Rows from a dataset:

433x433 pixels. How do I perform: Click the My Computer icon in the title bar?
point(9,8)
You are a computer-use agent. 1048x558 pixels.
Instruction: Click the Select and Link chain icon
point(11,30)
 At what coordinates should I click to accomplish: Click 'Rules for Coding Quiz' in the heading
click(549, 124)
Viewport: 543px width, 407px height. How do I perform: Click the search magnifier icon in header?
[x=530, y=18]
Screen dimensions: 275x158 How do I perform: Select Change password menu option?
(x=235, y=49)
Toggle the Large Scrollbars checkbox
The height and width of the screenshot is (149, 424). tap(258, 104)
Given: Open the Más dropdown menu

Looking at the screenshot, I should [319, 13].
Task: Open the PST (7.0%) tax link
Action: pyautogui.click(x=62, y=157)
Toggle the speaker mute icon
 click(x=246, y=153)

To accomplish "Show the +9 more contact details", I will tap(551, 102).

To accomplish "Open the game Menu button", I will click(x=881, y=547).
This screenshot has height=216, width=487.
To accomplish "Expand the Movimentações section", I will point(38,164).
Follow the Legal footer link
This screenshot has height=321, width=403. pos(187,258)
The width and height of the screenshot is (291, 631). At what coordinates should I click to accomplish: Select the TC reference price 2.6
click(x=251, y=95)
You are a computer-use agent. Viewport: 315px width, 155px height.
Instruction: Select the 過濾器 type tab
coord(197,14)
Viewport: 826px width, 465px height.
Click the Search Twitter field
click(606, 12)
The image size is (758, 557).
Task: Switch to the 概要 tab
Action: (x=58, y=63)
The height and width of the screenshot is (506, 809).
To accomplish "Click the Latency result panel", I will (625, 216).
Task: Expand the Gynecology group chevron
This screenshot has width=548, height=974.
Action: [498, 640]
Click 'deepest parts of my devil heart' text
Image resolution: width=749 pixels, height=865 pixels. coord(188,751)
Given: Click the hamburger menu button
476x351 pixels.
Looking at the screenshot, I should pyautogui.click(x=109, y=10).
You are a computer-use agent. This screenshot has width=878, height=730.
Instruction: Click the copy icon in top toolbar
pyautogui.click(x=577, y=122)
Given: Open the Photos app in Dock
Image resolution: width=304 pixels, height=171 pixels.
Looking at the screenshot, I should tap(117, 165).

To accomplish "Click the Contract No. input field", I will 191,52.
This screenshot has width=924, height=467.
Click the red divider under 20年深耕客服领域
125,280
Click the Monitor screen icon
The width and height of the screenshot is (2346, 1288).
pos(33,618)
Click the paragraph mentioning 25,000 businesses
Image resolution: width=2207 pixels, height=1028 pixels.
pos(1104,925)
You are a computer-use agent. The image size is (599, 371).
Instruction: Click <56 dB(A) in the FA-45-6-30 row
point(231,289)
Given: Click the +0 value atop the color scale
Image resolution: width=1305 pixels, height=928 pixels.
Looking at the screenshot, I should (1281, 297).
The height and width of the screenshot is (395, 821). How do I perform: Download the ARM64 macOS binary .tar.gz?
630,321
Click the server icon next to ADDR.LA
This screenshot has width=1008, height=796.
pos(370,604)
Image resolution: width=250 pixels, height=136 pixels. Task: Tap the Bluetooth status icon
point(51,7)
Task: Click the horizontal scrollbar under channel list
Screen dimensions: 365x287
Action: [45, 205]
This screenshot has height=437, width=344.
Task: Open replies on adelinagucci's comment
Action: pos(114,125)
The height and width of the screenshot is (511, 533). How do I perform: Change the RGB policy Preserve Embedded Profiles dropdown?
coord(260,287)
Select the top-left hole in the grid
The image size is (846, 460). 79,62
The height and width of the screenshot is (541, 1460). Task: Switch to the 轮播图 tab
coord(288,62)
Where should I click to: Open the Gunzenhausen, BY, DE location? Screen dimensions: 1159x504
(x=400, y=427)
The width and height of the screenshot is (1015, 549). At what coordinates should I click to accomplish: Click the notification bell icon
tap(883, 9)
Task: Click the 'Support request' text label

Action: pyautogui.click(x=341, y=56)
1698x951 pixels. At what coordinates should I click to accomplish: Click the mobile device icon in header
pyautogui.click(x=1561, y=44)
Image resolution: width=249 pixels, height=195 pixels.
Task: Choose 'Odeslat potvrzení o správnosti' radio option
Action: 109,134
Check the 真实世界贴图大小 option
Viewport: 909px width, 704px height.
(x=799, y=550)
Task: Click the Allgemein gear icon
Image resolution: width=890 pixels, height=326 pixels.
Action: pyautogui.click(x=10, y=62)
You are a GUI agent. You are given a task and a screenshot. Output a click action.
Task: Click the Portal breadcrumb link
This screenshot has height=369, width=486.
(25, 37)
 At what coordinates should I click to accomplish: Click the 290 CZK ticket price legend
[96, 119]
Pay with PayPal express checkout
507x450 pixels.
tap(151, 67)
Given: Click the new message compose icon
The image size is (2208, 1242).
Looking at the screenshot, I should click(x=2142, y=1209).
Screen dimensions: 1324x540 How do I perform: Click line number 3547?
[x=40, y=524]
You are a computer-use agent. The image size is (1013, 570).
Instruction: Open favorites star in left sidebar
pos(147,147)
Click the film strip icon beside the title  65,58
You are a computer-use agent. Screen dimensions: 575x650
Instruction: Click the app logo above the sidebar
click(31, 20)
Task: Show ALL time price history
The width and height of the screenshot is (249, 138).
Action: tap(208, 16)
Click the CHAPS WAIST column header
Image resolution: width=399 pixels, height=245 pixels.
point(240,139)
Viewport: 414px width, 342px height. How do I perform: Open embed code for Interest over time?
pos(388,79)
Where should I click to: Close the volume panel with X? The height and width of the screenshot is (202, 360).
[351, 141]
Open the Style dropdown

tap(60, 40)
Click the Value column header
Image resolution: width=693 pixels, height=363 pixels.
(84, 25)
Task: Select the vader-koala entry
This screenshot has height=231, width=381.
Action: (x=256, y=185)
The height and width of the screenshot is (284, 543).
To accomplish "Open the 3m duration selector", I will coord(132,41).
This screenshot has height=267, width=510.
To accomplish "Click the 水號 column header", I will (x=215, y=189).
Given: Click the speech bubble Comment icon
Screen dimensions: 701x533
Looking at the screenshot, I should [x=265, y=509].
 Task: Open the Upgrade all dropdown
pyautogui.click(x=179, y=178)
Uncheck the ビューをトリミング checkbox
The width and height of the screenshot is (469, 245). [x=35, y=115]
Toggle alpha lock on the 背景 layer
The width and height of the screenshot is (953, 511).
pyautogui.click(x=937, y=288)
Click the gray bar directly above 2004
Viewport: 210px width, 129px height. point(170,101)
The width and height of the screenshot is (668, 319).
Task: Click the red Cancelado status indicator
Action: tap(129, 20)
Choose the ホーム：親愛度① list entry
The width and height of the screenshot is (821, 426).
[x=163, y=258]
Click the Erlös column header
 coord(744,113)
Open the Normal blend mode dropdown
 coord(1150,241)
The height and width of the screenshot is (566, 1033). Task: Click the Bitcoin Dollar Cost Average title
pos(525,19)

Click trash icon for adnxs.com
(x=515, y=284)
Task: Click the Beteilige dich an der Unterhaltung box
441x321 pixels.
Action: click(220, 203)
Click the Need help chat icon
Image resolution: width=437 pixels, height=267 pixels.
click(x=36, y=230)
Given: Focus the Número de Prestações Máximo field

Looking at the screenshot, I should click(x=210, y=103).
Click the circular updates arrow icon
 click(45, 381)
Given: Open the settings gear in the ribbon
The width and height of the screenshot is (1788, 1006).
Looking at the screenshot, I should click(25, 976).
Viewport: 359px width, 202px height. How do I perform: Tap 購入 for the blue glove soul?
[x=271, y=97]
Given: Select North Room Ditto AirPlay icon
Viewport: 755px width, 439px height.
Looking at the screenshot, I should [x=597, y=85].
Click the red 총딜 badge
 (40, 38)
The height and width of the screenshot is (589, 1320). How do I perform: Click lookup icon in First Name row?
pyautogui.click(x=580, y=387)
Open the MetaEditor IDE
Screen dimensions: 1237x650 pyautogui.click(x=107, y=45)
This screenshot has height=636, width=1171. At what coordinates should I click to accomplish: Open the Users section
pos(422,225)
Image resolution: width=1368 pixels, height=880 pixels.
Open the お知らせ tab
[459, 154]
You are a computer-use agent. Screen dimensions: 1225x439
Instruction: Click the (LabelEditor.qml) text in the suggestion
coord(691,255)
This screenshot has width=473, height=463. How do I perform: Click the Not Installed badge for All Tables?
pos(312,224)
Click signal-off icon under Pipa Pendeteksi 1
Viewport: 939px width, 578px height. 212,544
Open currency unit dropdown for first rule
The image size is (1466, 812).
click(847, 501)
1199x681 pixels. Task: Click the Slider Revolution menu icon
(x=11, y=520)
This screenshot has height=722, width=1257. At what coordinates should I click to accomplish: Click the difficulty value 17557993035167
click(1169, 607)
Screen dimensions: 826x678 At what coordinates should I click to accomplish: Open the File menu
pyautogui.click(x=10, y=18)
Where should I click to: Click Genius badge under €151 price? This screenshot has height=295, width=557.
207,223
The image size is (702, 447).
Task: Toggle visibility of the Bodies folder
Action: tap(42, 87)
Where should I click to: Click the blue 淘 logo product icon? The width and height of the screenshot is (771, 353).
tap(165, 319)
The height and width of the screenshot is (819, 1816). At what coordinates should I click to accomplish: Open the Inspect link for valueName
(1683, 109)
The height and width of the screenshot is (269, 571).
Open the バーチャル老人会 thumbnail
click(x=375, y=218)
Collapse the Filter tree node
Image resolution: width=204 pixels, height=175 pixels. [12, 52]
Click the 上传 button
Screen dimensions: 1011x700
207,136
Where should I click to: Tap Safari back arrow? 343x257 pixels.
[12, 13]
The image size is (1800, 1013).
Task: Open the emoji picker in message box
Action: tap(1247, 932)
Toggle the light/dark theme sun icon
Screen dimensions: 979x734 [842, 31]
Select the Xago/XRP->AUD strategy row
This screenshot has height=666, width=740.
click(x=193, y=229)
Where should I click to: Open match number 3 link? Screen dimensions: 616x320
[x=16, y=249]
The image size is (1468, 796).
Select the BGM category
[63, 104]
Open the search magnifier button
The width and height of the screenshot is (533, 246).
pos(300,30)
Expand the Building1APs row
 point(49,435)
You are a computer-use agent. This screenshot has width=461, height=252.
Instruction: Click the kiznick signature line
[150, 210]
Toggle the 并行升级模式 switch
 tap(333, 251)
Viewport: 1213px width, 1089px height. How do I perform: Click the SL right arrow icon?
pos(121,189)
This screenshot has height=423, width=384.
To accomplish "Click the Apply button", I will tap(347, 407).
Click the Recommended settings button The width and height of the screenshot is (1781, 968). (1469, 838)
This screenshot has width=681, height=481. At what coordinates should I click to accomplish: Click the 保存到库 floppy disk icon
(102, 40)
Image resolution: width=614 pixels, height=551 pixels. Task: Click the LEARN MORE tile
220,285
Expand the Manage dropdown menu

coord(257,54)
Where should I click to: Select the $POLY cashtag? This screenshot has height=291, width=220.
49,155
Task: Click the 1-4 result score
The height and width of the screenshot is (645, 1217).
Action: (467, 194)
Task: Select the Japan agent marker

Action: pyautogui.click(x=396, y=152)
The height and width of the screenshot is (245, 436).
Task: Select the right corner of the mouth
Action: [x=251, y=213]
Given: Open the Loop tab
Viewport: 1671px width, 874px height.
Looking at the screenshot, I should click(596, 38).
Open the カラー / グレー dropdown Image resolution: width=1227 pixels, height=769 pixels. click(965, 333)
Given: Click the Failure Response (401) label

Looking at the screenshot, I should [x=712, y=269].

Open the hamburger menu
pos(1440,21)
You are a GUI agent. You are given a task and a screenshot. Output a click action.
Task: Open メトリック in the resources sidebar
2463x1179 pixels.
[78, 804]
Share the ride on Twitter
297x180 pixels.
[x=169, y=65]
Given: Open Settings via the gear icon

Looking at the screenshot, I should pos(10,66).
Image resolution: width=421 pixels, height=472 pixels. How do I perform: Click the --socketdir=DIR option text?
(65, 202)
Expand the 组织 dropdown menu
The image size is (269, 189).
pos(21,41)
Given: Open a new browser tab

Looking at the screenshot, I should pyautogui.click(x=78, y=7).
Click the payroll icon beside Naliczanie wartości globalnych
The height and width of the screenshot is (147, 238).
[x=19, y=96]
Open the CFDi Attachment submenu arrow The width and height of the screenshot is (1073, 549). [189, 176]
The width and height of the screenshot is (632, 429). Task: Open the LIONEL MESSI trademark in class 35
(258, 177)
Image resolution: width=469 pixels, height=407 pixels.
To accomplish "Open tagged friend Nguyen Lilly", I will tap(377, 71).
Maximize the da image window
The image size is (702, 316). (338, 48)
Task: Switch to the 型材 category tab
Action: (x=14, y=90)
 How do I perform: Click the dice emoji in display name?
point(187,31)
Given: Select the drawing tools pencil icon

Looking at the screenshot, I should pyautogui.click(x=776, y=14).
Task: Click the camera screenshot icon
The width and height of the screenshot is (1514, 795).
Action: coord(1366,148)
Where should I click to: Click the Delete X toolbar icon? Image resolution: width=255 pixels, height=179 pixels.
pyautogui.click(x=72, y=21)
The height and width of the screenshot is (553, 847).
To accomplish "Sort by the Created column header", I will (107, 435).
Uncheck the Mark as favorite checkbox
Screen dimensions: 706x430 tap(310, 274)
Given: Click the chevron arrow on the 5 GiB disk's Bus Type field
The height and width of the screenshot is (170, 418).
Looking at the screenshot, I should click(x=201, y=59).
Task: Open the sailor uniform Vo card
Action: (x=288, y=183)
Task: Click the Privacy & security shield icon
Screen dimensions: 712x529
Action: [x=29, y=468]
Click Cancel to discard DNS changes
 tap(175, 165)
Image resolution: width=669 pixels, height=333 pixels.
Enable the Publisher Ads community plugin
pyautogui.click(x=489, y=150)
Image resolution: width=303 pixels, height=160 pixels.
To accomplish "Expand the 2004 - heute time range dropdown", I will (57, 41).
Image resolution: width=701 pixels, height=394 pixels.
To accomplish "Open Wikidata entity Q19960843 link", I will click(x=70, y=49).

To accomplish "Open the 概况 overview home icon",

> **What is needed**:
Count the lines in the items above that contain the word "price", and reply with only the number.

> **Full answer**:
4